- [How to complete this task]: Transcribe the artificial intelligence news roundup word for word between "AI that makes" and "are in pyjamas.", inclusive.

ARTIFICIAL INTELLIGENCE
Meet GPT-3. It Has Learned to Code (and Blog and Argue)
This article from The New York Times explains what GPT-3 is and what it is capable of doing right now - from impersonating everyone to writing convincing blog posts. It also points out the nasty side of training text-generating AI on data taken from the internet - sometimes what GPT-3 generates is sexist, biased or racist.
AI that makes pajamas safe for work
EmbodyMe is a Japanese company that deepfakes you in video calls. One of the use cases of their product is deepfaking you into a suit - perfect for those video calls when you just woke up and are in pyjamas.
Japan to fund AI matchmaking to boost birth rate
Japan plans to boost its tumbling birth rate by funding artificial intelligence matchmaking schemes to help residents find love. From next year it will subsidise local governments already running or starting projects that use AI to pair people up.

- [Records shown]:
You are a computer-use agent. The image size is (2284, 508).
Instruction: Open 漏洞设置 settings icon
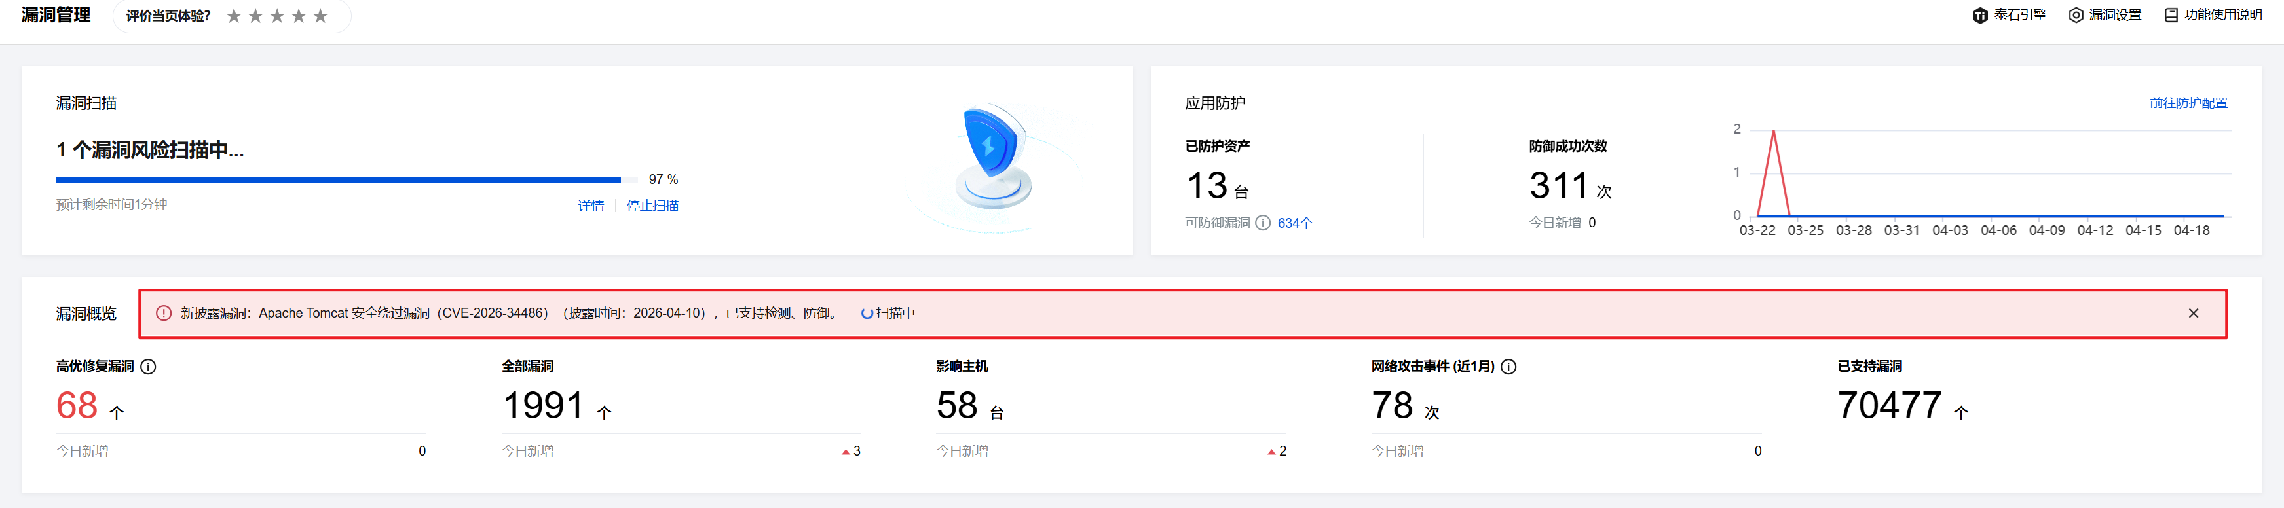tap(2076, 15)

--

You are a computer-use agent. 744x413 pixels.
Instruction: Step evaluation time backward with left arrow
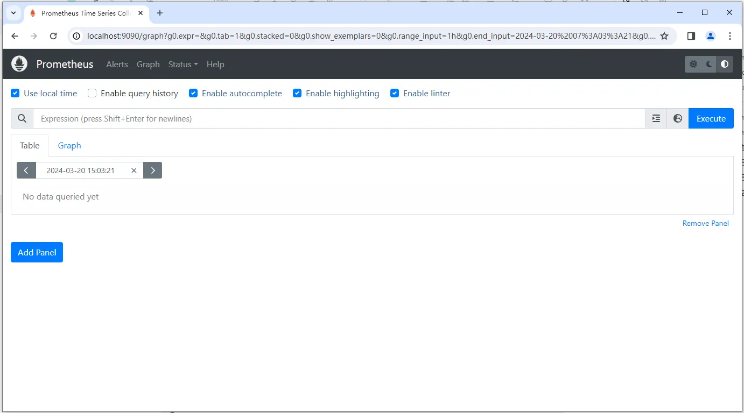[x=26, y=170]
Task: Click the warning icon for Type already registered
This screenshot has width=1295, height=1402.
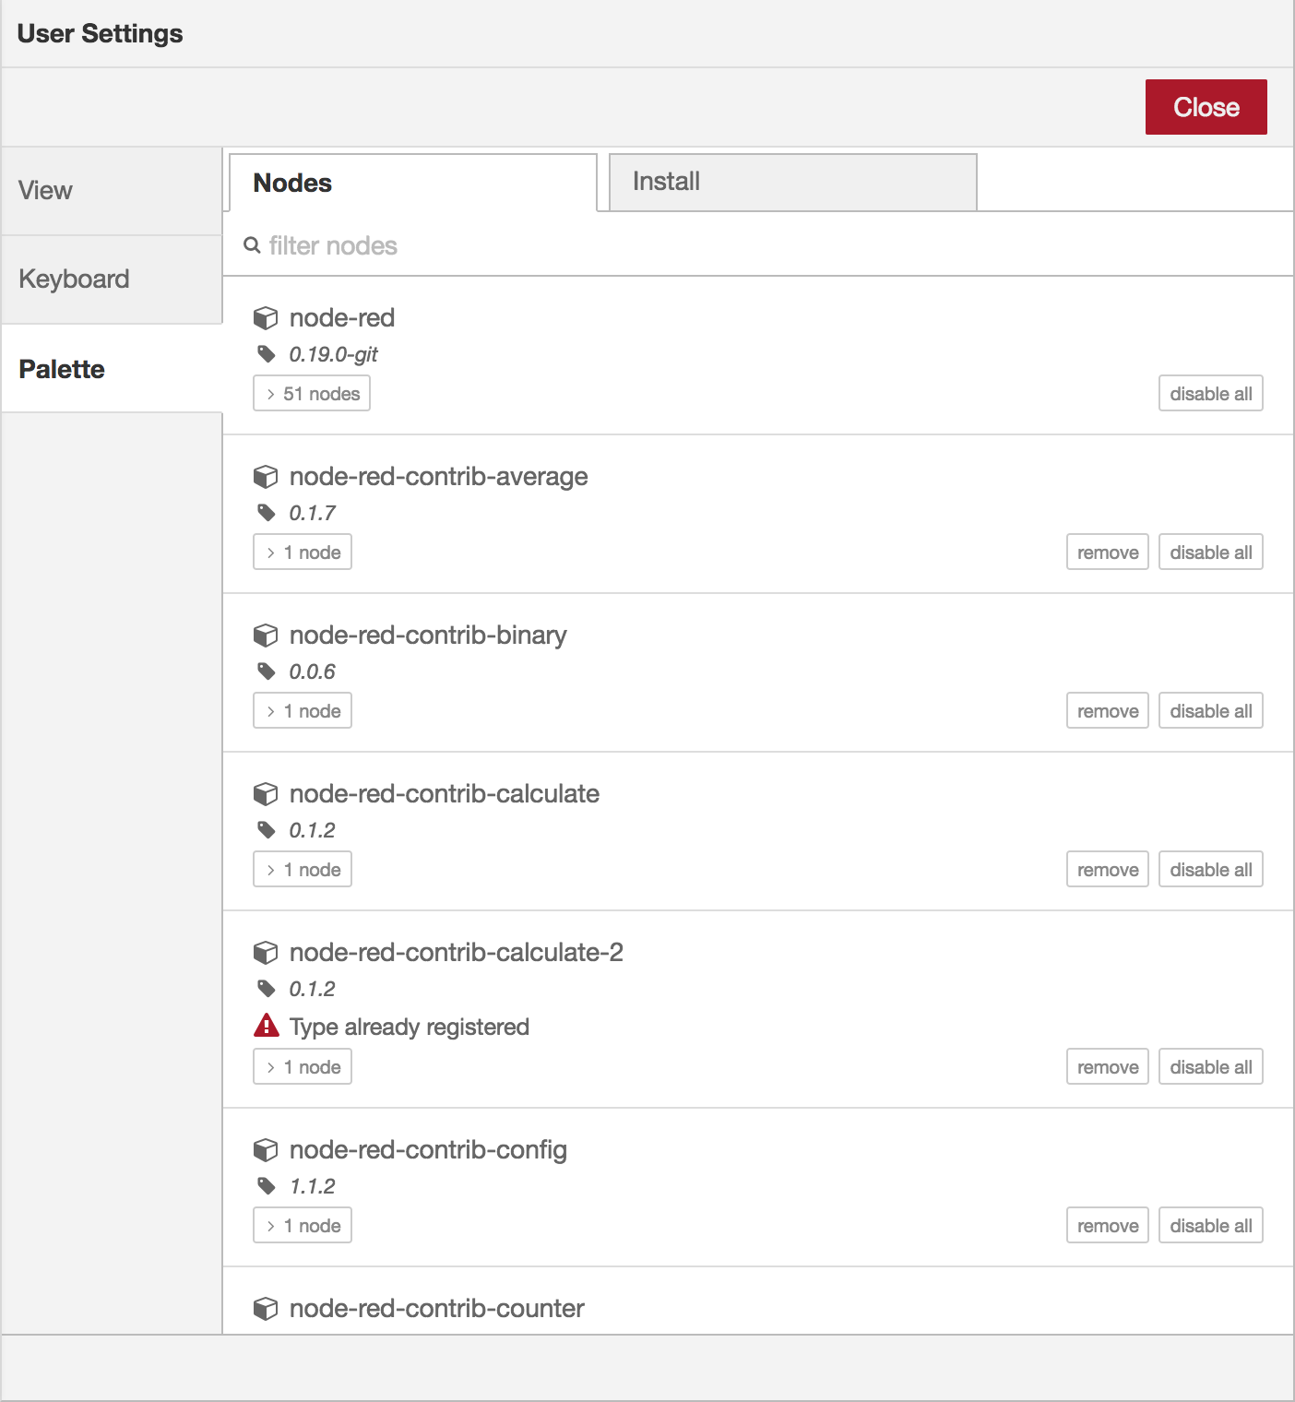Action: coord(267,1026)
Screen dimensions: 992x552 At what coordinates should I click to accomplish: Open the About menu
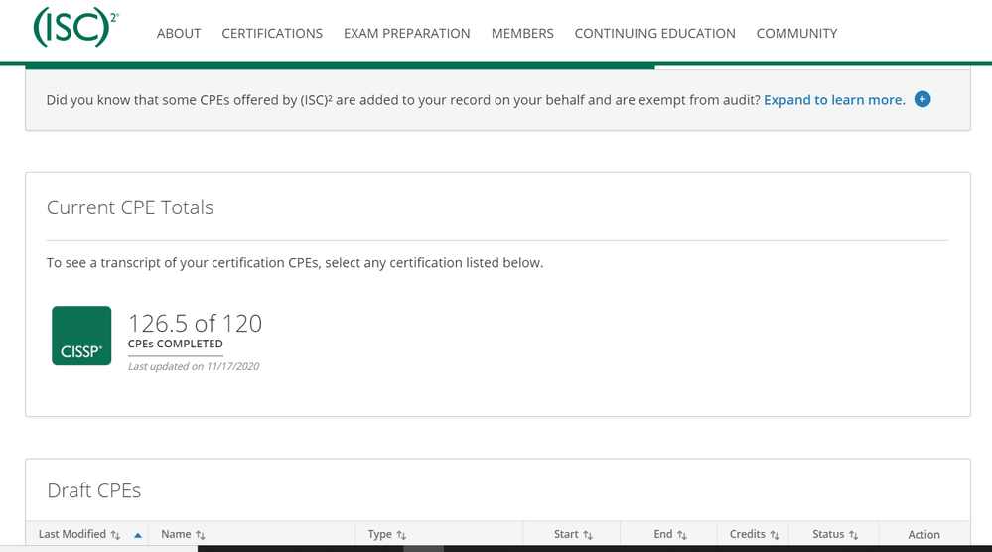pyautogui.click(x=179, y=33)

- [Output of the exercise]:
AI that makes pajamas safe for work
EmbodyMe is a Japanese company that deepfakes you in video calls. One of the use cases of their product is deepfaking you into a suit - perfect for those video calls when you just woke up and are in pyjamas.